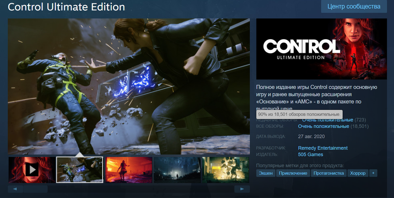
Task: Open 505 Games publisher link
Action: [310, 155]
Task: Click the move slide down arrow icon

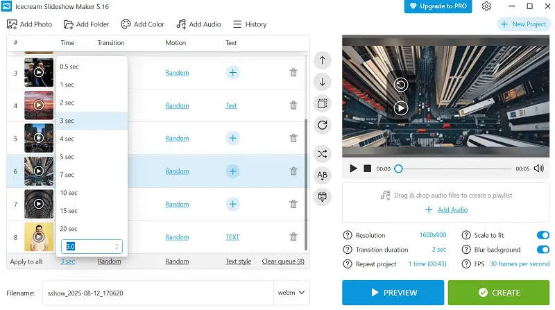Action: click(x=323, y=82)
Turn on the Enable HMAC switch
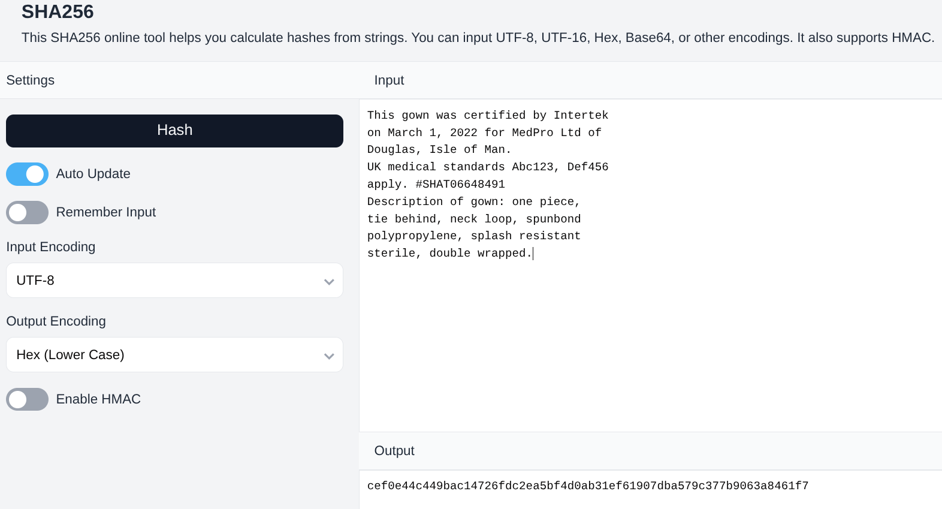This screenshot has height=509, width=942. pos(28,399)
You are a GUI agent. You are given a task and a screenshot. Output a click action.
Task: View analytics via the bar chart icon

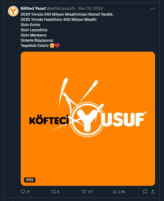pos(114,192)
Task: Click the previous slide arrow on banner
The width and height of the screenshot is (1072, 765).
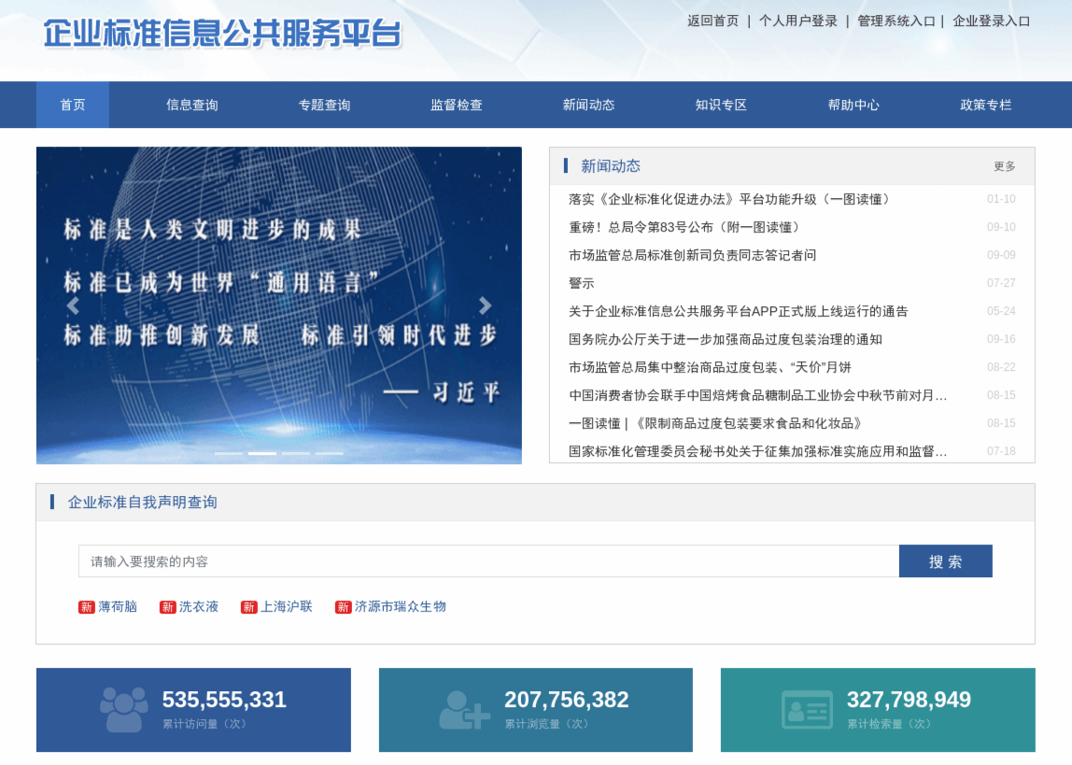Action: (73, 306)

########################################

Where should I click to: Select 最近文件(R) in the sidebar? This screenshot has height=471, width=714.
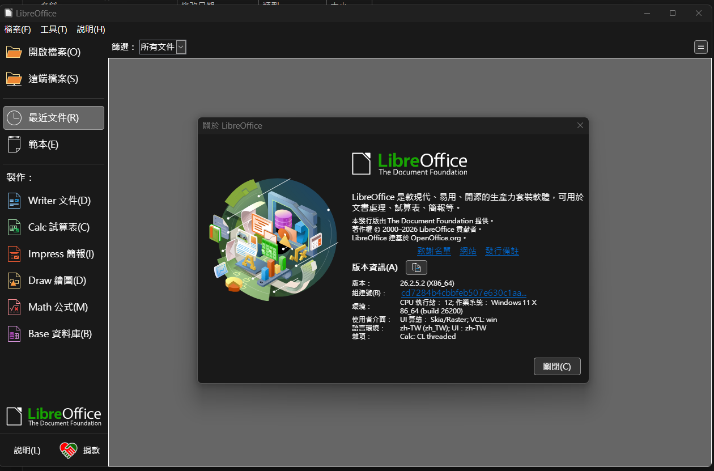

########################################

## ACTIVITY
Although the records above contain pictures, the copy must not; set down exactly the lines from the one with "Turn on the Enable HMAC switch" up to and including the one with "Task: Click the previous".

## OUTPUT
Turn on the Enable HMAC switch
This screenshot has height=509, width=942. pos(28,399)
You are a GUI agent. You are given a task and a screenshot. Output a click action.
Task: View analytics via the bar chart icon

pos(114,192)
Task: Click the previous slide arrow on banner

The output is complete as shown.